== Working data

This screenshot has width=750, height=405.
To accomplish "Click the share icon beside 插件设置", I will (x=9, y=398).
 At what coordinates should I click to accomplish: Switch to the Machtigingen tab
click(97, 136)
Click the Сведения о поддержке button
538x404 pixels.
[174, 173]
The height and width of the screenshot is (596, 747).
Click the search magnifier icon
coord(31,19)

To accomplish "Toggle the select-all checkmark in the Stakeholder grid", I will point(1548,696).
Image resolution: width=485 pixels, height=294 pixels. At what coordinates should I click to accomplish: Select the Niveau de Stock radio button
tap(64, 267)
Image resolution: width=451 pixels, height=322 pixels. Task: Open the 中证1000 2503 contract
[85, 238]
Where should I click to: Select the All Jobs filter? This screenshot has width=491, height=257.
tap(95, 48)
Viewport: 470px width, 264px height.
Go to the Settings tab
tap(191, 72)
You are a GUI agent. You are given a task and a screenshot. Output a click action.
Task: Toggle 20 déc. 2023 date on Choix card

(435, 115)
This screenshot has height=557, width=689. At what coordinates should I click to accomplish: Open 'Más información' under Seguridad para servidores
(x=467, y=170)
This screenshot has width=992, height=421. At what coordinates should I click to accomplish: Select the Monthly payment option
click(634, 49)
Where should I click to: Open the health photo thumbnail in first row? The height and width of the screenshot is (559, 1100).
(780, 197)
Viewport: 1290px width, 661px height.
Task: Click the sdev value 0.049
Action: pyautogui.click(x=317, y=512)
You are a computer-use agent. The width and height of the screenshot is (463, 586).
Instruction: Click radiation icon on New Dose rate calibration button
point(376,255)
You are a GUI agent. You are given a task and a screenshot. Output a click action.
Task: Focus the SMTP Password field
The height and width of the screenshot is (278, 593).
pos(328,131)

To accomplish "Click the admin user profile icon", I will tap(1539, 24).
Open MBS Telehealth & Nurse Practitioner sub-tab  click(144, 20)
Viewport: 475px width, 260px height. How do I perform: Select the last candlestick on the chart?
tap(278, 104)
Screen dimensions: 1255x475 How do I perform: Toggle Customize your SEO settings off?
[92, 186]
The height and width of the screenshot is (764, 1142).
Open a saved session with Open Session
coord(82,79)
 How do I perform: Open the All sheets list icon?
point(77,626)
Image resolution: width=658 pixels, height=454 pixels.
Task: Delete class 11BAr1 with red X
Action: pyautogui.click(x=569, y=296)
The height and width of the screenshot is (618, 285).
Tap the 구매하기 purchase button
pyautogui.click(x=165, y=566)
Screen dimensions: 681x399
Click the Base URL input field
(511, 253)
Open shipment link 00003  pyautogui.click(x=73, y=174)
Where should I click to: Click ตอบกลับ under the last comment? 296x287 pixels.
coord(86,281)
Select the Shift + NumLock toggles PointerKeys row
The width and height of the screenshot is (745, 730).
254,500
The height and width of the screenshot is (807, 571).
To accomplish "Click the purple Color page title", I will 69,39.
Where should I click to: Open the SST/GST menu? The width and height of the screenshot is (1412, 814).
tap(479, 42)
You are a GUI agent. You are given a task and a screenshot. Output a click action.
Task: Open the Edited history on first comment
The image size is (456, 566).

====

→ What you are asked to do:
Offset the records that begin at the line containing "Screen dimensions: 1255x475" and stop after the line containing "coord(82,79)". Reproduce every line in that span, requests included, and add 45 to each coordinate given in the answers.

→ Result of the exercise:
Screen dimensions: 1255x475 How do I perform: Toggle Customize your SEO settings off?
[137, 231]
The height and width of the screenshot is (764, 1142).
Open a saved session with Open Session
coord(127,124)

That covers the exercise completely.